[hdu6567]Cotree

Time Limit: 2000/1000 MS (Java/Others)
Memory Limit: 262144/262144 K (Java/Others)

分数：2500
Problem Description
Avin has two trees which are not connected. He asks you to add an edge between them to make them connected while minimizing the function $∑^n_{i=1}∑^n_{j=i+1}dis(i,j)$, where $dis(i,j)$ represents the number of edges of the path from $i$ to $j$. He is happy with only the function value.

Input
The first line contains a number $n(2<=n<=100000)$. In each of the following $n−2$ lines, there are two numbers $u$ and $v$, meaning that there is an edge between $u$ and $v$. The input is guaranteed to contain exactly two trees.

Output
Just print the minimum function value.

Sample Input

3
1 2

Sample Output

4

题意：
给定一棵树的 $n-2$条边，让你加上一条边，让他变为一棵树，并且满足 $∑^n_{i=1}∑^n_{j=i+1}dis(i,j)$最小， $dis(i,j)$是 $i$到 $j$的距离。
题解：
首先我们对两个树进行dp，对每个节点计算 $g[x]$，表示为以 $x$为根节点
的子树中所有节点到根节点的距离之和。

━━━━━━━━━━━━━━━━

**任务要求 A:** 请抄录原文中从“Time Limit: 2000/1000”起一直到“exactly two trees.”为止的全部内容，一字不改。

**任务输入:**
━━━━━━━━━━━━━━━━

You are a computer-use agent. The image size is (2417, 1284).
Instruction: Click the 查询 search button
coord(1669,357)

━━━━━━━━━━━━━━━━

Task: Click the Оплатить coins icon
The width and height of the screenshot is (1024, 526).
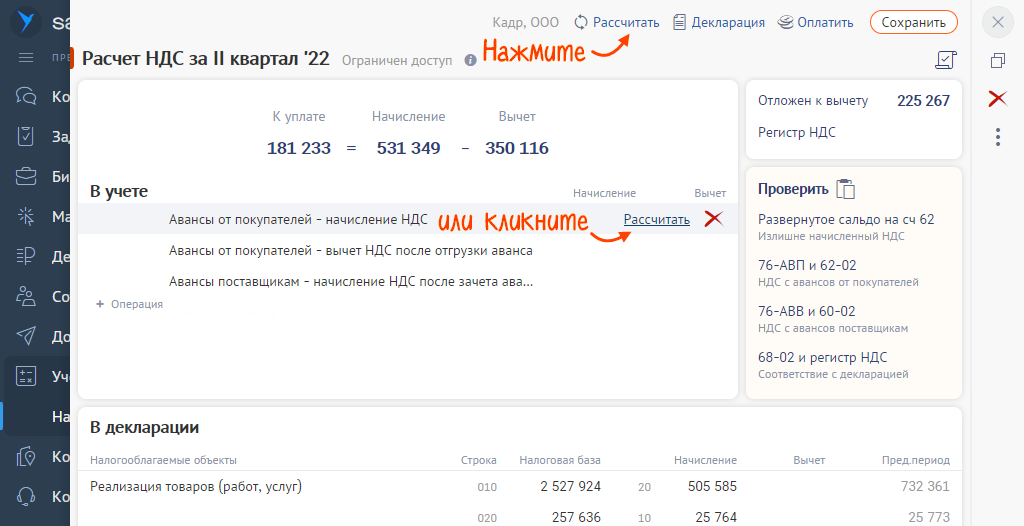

━━━━━━━━━━━━━━━━

**任务要求 B:** 请将记录中从包含“You are a computer-use”的那一行起，一直到包含“coord(1669,357)”的那一行为止的各行逐字复述，首尾两行均包括在内，不得另加其他内容。

**完整答案 A:**
Time Limit: 2000/1000 MS (Java/Others)
Memory Limit: 262144/262144 K (Java/Others)

分数：2500
Problem Description
Avin has two trees which are not connected. He asks you to add an edge between them to make them connected while minimizing the function $∑^n_{i=1}∑^n_{j=i+1}dis(i,j)$, where $dis(i,j)$ represents the number of edges of the path from $i$ to $j$. He is happy with only the function value.

Input
The first line contains a number $n(2<=n<=100000)$. In each of the following $n−2$ lines, there are two numbers $u$ and $v$, meaning that there is an edge between $u$ and $v$. The input is guaranteed to contain exactly two trees.

**完整答案 B:**
You are a computer-use agent. The image size is (2417, 1284).
Instruction: Click the 查询 search button
coord(1669,357)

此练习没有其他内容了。